Surgical Residents' Autonomy Declining at US VA Hospitals

By Linda Carroll

November 29, 2021

NEW YORK (Reuters Health) - Over a 15-year period, the number of cases in which surgical residents are listed as primary has been dropping at Veterans Affairs Hospitals, a new study finds.

Meanwhile, cases where an attending surgeon performs the operation increased between 2004 and 2019, researchers report in JAMA Surgery.

"The goal of surgical residency is to ready future surgeons for independent practice," said the study's first author, Dr. Devashish Anjaria, chief of surgery at Veterans Affairs New Jersey Health Care System, in East Orange. "Part of that training is a gradual increase in what the resident is allowed to do in the operating room with the eventual goal of allowing a resident to perform selected procedures without the attending scrubbed but directly supervising in the operating room as a final stepping stone towards practicing independently."

"Despite this critical step in the evolution to a fully trained surgeon, our study shows that over a 15 year period, the proportion of cases that allow this supervised independence has dropped by two-thirds overall, and in some surgical specialties by up to 86%!" Dr. Anjaria, also at Rutgers New Jersey Medical School, told Reuters Health by email.

He compared resident surgical training to the process by which teenage student drivers get more practice and experience with their parents in the car watching over to make sure all is done safely.

"With the decreasing autonomy in the OR for surgical residents that we have shown, surgical trainees are not having as many chances to 'drive with Mom or Dad present' but they will still be free for independent practice at the end of residency. This is a significant factor for why prior research from others has shown that graduating surgical residents and their faculty feel that graduating residents are less prepared for independent practice than in years' past and may be one reason why so many surgical residents will pursue fellowship training after residency."

To take a closer look at trends in resident surgical training, Dr. Anjaria and his colleagues conducted a cross-sectional study using the Veterans Affairs Surgical Quality Improvement Program database on patients undergoing surgery at Veterans Affairs Medical Centers between 2004 and 2019.

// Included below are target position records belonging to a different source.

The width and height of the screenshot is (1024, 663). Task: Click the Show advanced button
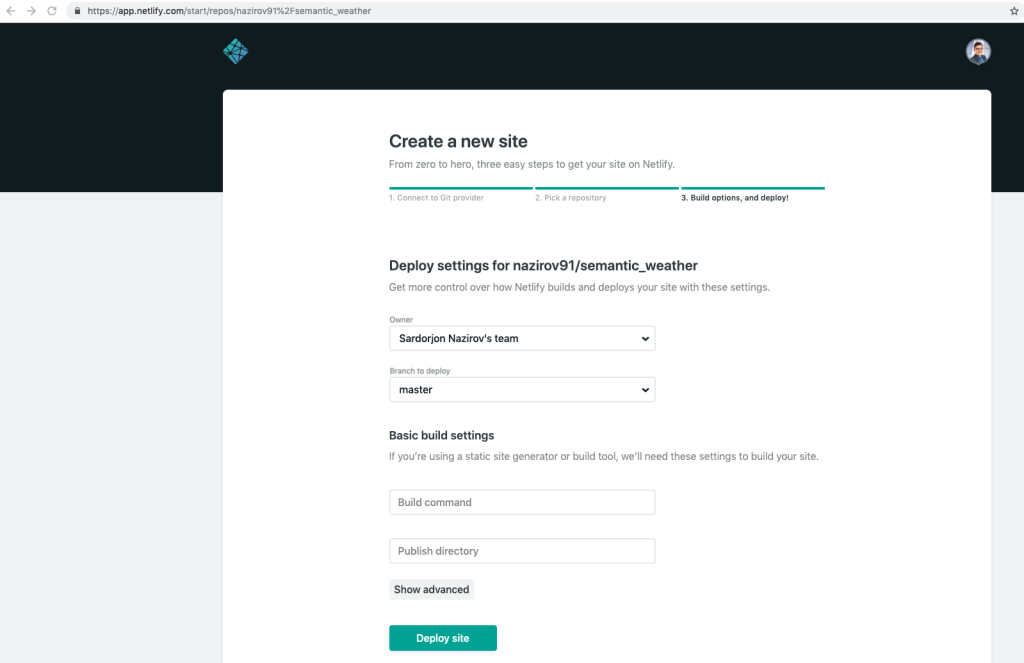pos(431,589)
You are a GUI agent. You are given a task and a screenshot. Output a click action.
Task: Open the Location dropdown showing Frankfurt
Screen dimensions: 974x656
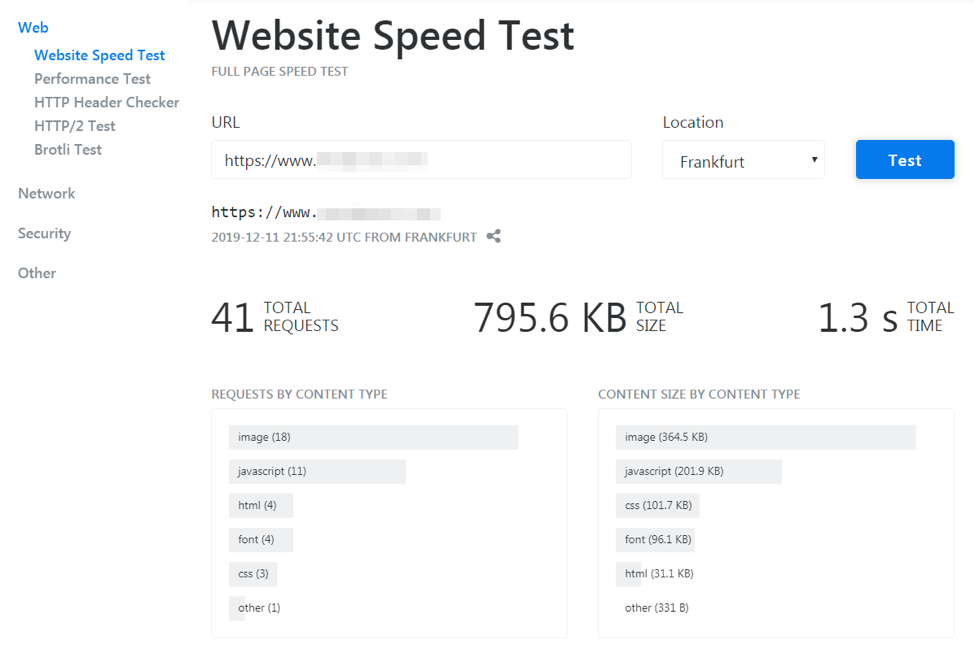pyautogui.click(x=743, y=161)
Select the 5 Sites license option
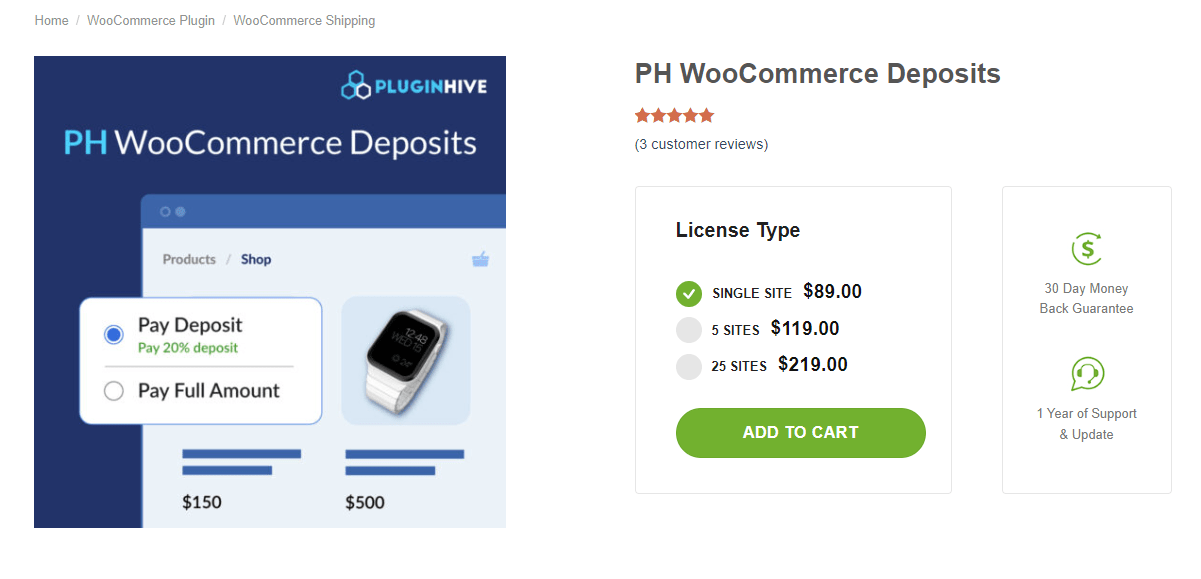The width and height of the screenshot is (1201, 579). 688,329
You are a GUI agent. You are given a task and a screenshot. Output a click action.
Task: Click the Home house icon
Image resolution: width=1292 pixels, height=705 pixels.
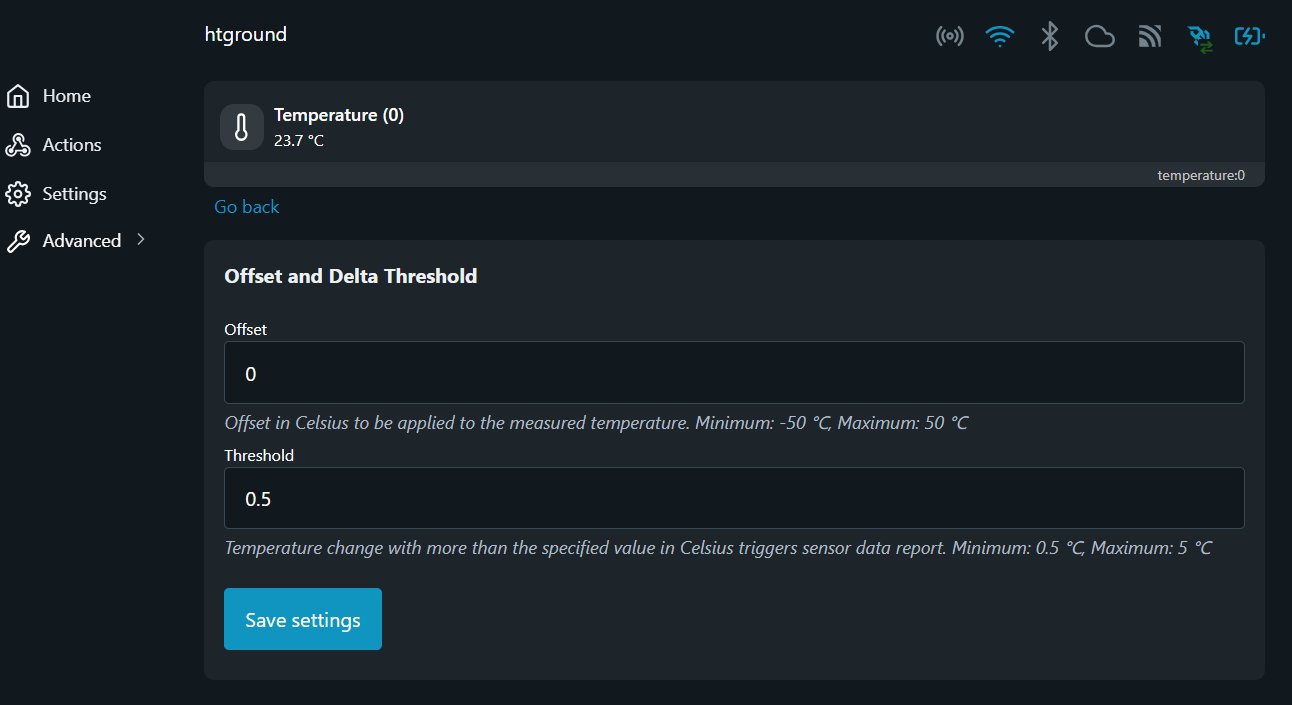pyautogui.click(x=18, y=96)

After excluding cases that were done at nonteaching hospitals, the researchers were left with close to 1,361,000 surgical cases to include in their analysis. During the study period, the percentage of cases where the attending was primary increased from 16.8% to 31.0%.

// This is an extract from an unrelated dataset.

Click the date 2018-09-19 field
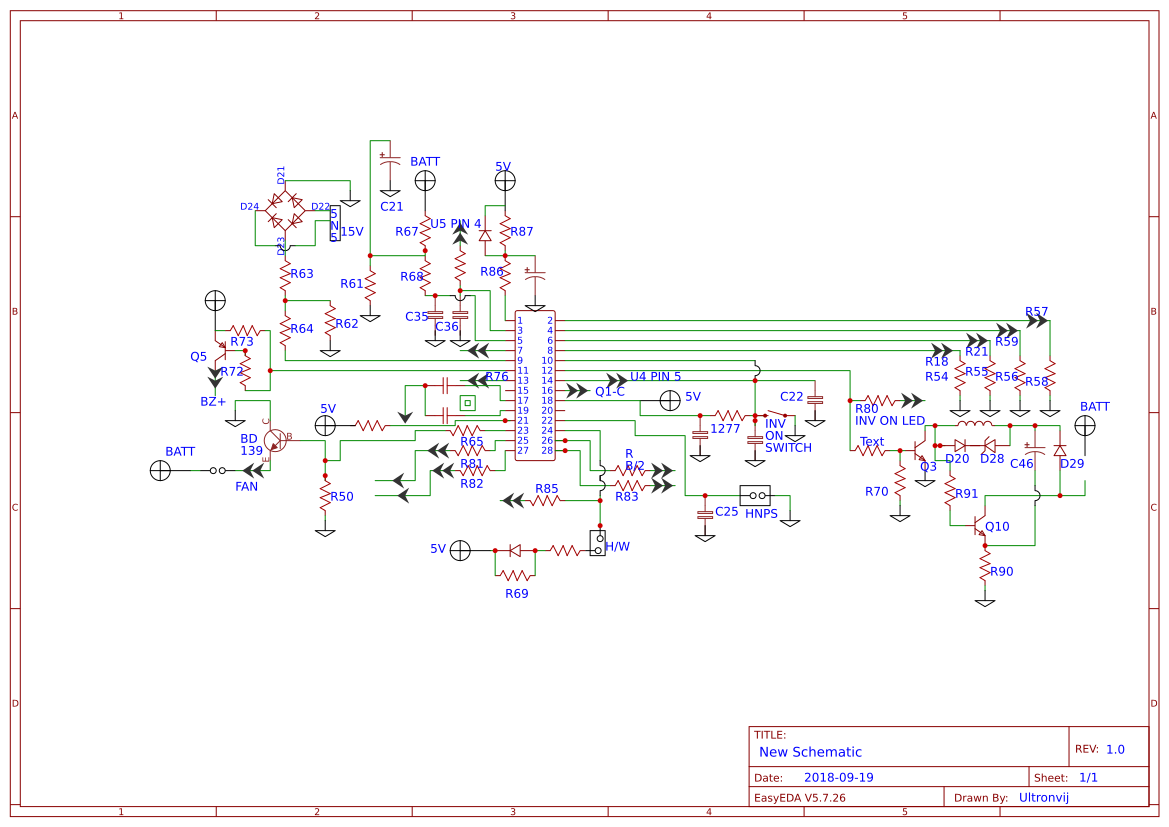The height and width of the screenshot is (827, 1169). tap(838, 778)
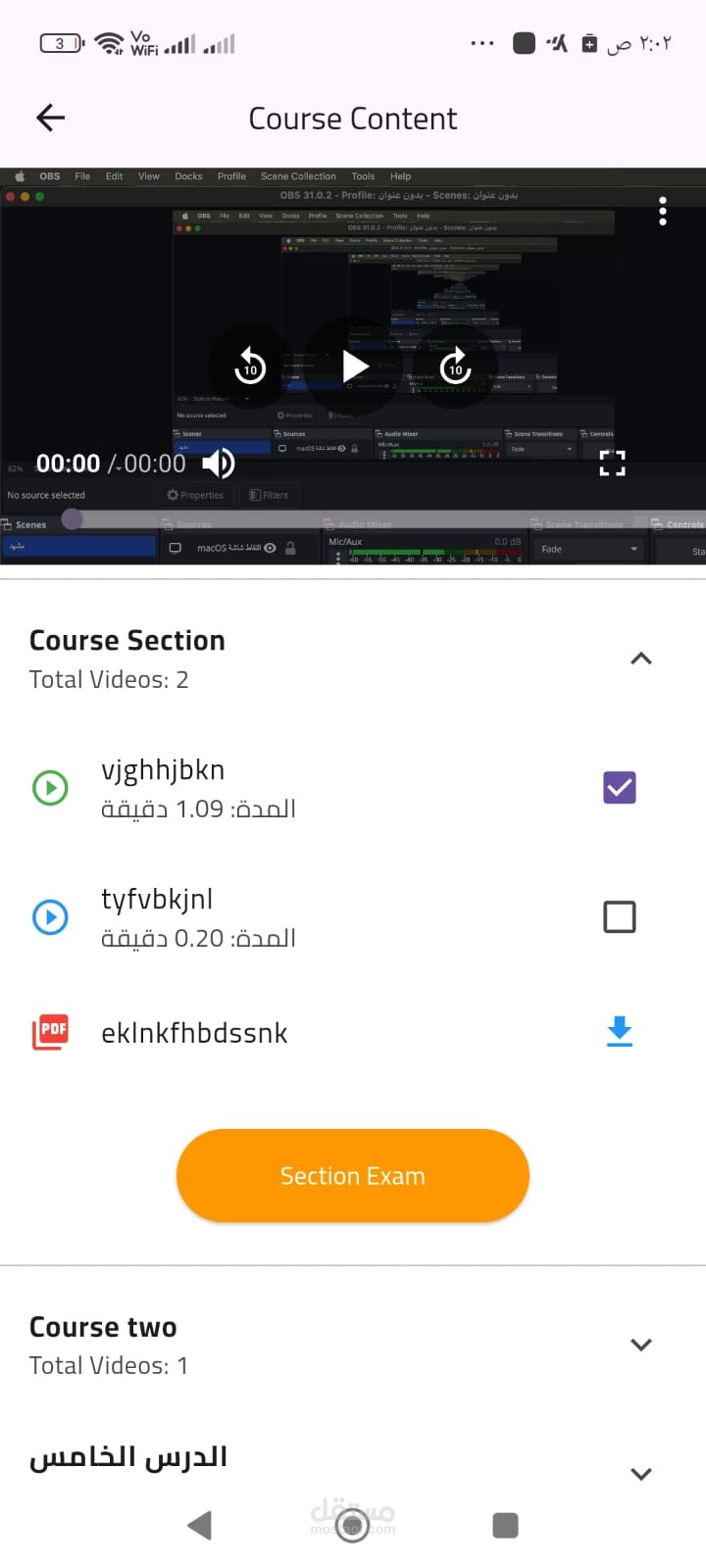The height and width of the screenshot is (1568, 706).
Task: Enter fullscreen mode for the video
Action: point(612,463)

The percentage of cases during which both the attending and the resident scrubbed in declined from 67.1% to 62.9%. And the percentage of cases where the resident was primary decreased from 16.1% to 6.1%. Cases in which the attending was not in the operating room but in the operating suite dropped from 2.1% to 0.3%.

All changes were statistically significant.

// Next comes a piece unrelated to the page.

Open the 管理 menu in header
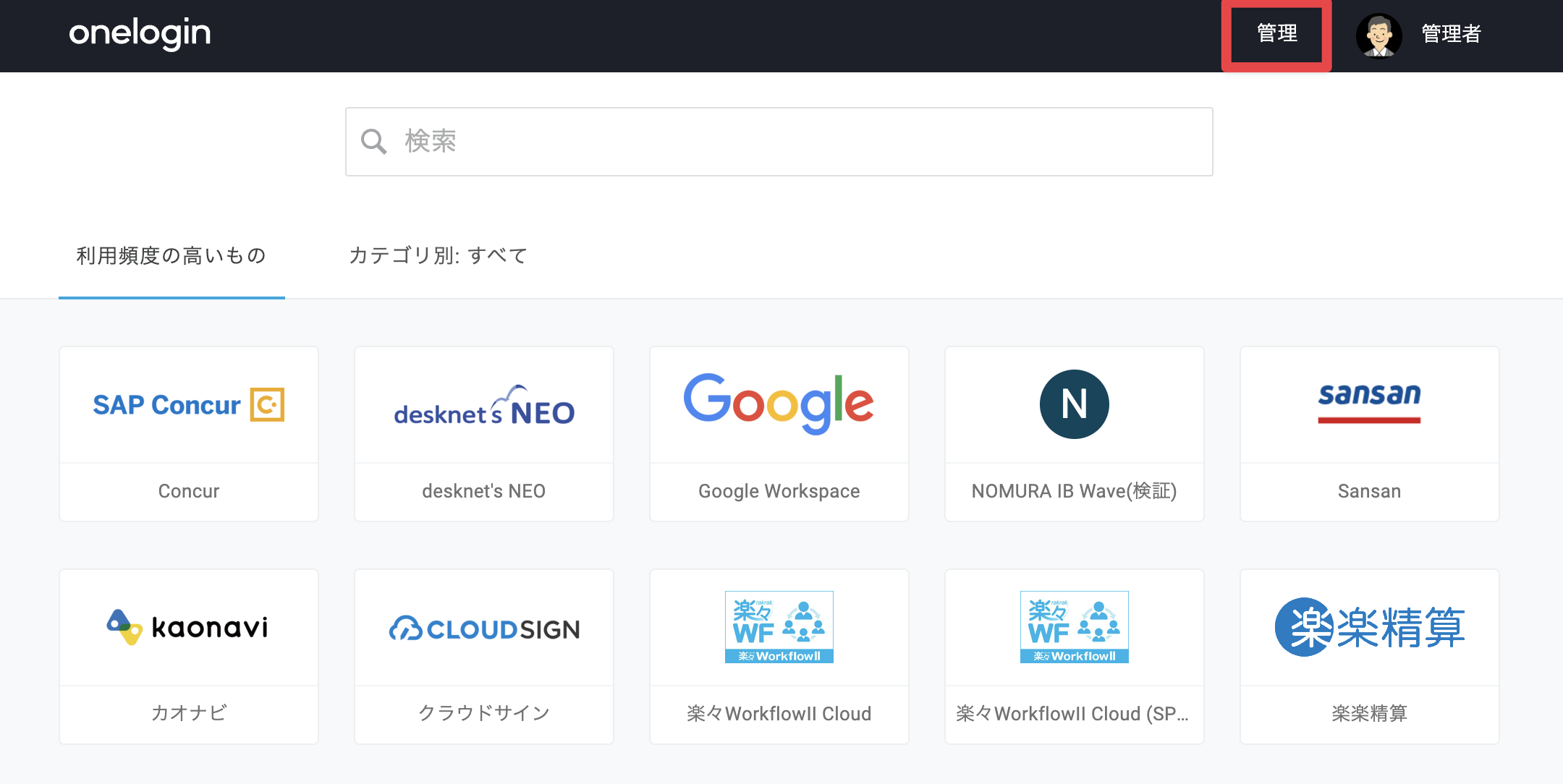Screen dimensions: 1563x784 (1277, 33)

"Many efforts are already being done to remedy the lack of confidence, such as increased simulation," Dr. Anjaria said. "However, no amount of simulation prepares you for the real world exactly. The surgical community as well as the public want the best possible outcomes for patients, and we want to increase independence for residents while maintaining excellent outcomes."

"The next step we are working on is looking at outcomes on cases with appropriately selected patients with an attending surgeon present in the room but not scrubbed and seeing if they have the same outcome as cases where the attending is scrubbed with the resident." he said. "Once we show that allowing the residents to operate with a surgeon not scrubbed but supervising in the room is safe with no increase in complications, we can start the dialog for creating a model for allowing more supervised independence in the operating room to ensure good outcomes while improving the education of future surgeons.